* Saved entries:
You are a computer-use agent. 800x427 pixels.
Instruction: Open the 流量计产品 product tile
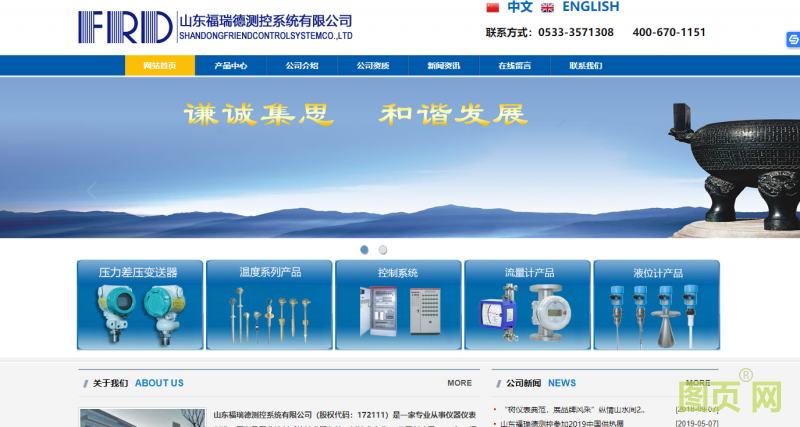point(527,305)
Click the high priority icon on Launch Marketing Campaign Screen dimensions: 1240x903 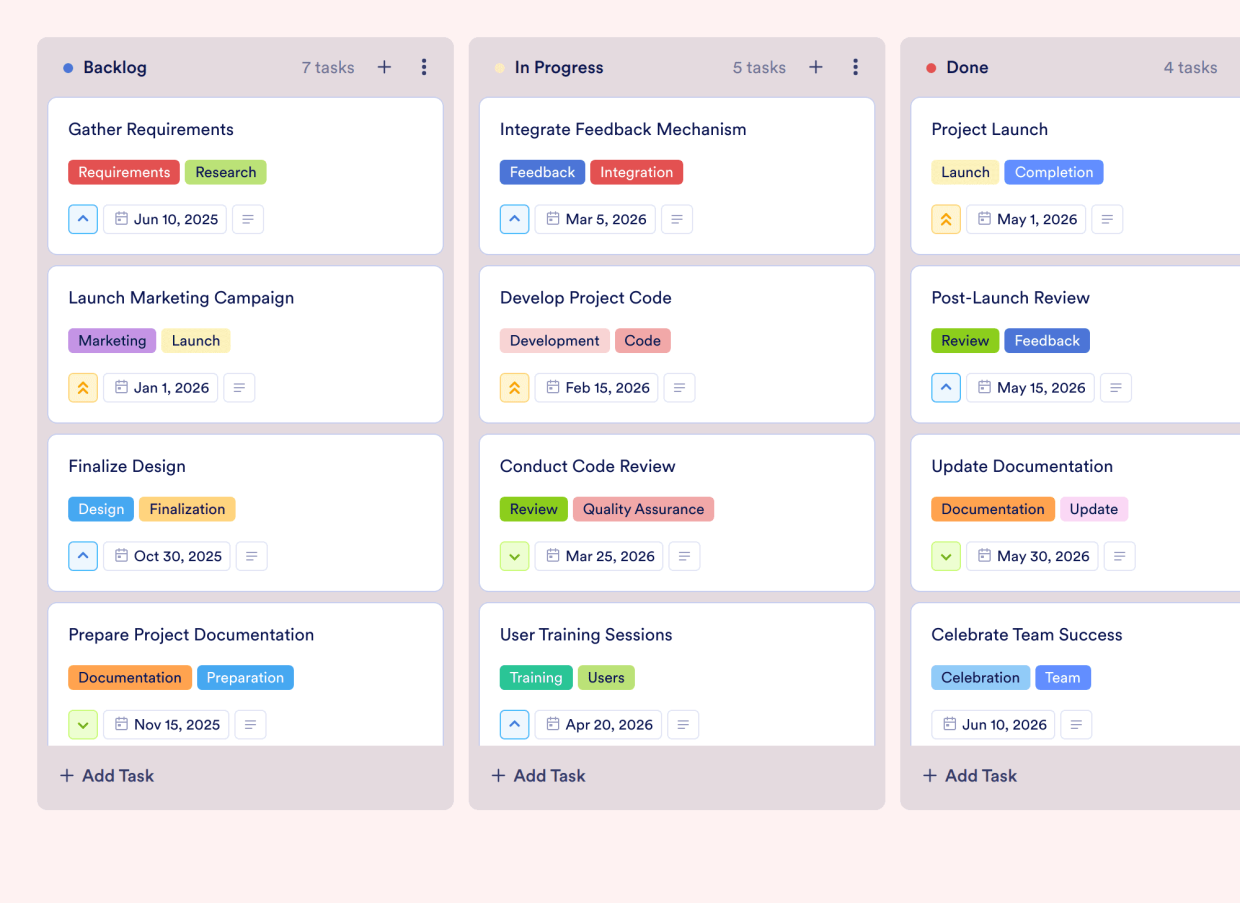[x=83, y=387]
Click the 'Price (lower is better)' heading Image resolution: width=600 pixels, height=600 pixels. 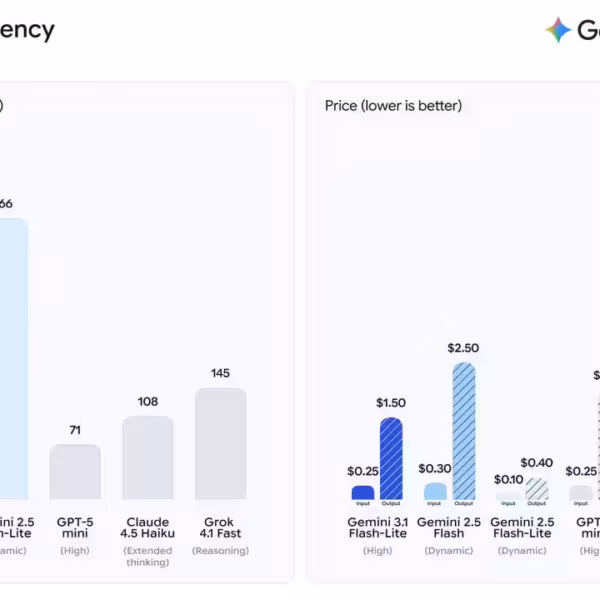click(x=393, y=106)
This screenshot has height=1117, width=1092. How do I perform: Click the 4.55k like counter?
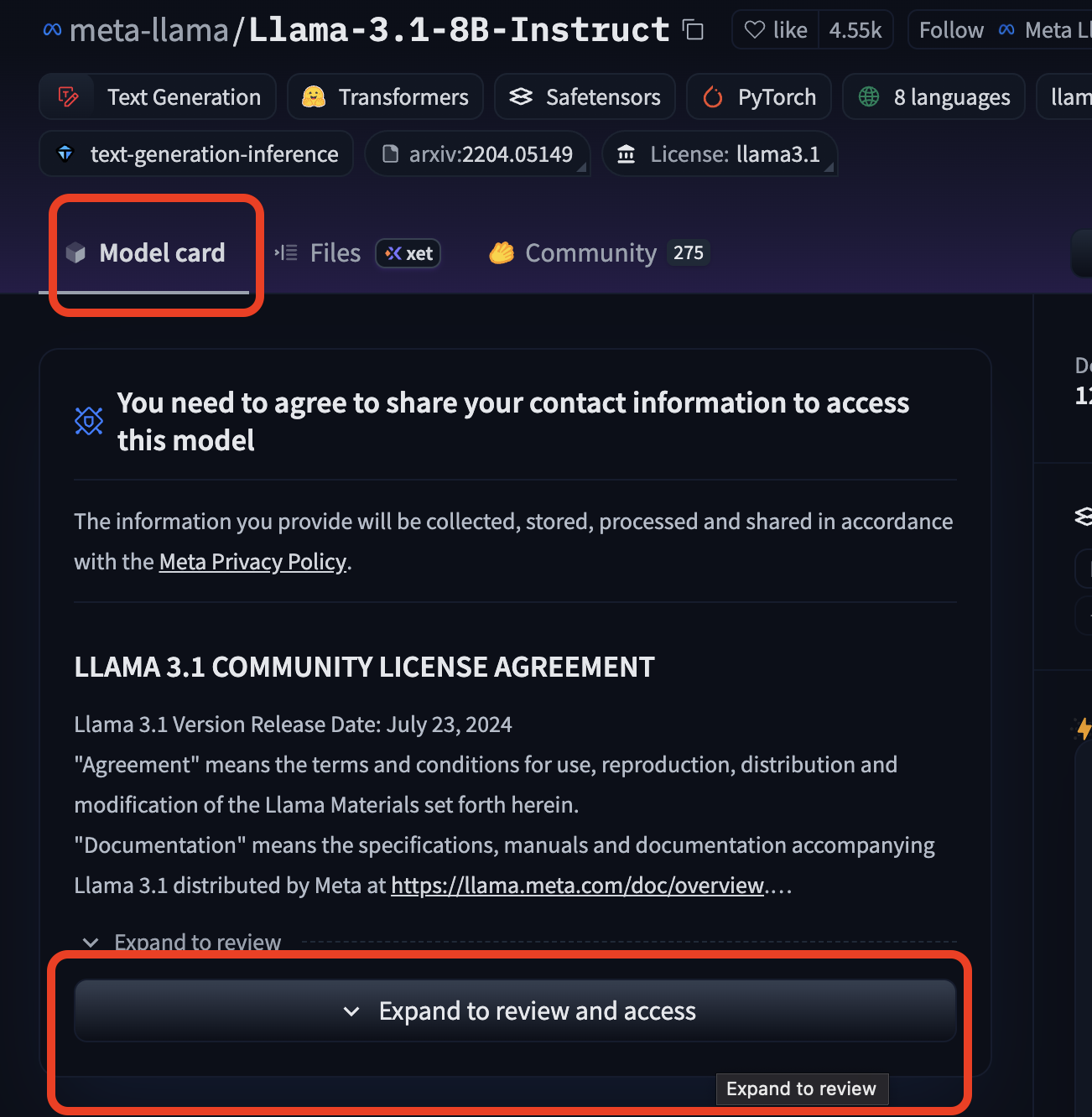point(855,29)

* TASK TO CARRY OUT:
Exactly repeat only the lines from the one with "This screenshot has" to the closing line above, both included, and omit every picture.

* RESPONSE TO THIS TASK:
This screenshot has height=1117, width=1092. How do I perform: Click the 4.55k like counter?
point(855,29)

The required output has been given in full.